Drug warriors, of course, will have none of it. They support a drug-war
Brezhnev doctrine under which no drug-war excess can ever be turned back -
once a harsh law is on the books for marijuana possession, there it must
remain lest the wrong "signal" be sent. "Drug use," as Bill Bennett has
said, "is dangerous and immoral." But for the overwhelming majority of its
users marijuana is not the least bit dangerous. (Marijuana's chief potential
danger to others - its users driving while high - should, needless to say,
continue to be treated as harshly as drunk driving.) As for the immorality
of marijuana's use, it generally is immoral to break the law. But this is
just another drug-war circularity: The marijuana laws create the occasion
for this particular immorality. If it is on the basis of its effect -
namely, intoxication - that Bennett considers marijuana immoral, then he has
to explain why it's different from drunkenness, and why this particular
sense of well-being should be banned in an America that is now the great
mood-altering nation, with millions of people on Prozac and other drugs
meant primarily to make them feel good.

In the end, marijuana prohibition basically relies on cultural prejudice.

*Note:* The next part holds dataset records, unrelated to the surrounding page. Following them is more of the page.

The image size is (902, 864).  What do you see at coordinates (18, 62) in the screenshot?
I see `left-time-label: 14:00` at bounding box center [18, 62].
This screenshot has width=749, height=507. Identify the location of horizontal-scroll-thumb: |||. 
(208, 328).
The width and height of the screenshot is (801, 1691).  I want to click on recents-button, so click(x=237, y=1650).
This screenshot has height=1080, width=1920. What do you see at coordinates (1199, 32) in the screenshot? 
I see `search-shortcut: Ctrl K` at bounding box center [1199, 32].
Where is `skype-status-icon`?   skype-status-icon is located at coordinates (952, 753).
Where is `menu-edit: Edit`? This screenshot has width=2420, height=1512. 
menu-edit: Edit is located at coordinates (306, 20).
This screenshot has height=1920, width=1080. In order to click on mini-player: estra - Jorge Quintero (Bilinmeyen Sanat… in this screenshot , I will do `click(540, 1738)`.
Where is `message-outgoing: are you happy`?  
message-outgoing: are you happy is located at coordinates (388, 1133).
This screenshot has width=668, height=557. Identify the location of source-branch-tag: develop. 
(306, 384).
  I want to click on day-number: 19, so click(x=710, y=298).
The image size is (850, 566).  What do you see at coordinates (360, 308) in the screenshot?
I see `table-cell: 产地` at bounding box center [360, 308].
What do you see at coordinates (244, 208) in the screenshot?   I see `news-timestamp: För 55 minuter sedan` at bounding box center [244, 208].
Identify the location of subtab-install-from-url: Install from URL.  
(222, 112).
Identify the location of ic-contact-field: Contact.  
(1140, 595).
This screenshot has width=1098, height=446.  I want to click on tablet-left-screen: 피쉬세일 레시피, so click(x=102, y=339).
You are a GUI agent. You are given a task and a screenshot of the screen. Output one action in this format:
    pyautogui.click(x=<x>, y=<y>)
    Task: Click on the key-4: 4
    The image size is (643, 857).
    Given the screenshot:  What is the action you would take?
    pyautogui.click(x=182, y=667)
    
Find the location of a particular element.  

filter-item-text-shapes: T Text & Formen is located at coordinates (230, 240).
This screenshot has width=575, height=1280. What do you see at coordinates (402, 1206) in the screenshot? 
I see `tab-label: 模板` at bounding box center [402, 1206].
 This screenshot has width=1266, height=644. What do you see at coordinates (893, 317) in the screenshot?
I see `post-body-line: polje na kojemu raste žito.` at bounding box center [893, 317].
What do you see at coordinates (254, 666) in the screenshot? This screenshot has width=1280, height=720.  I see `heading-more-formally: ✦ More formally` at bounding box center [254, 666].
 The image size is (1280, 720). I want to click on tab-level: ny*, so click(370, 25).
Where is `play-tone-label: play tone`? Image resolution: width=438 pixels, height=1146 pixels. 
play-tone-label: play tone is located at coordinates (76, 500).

This is no small thing. Cultural prejudices are important. Alcohol and
tobacco are woven into the very fabric of America. Marijuana doesn't have
the equivalent of, say, the "brewer-patriot" Samuel Adams (its enthusiasts
try to enlist George Washington, but he grew hemp instead of smoking it).
Marijuana is an Eastern drug, and importantly for conservatives, many of its
advocates over the years have looked and thought like Allen Ginsberg. But
that isn't much of an argument for keeping it illegal, and if marijuana
started out culturally alien, it certainly isn't anymore. No wonder drug
warriors have to strain for medical and scientific reasons to justify its
prohibition. But once all the misrepresentations and exaggerations are
stripped away, the main pharmacological effect of marijuana is that it gets
people high. Or as The Lancet puts it, "When used in a social setting, it
may produce infectious laughter and talkativeness."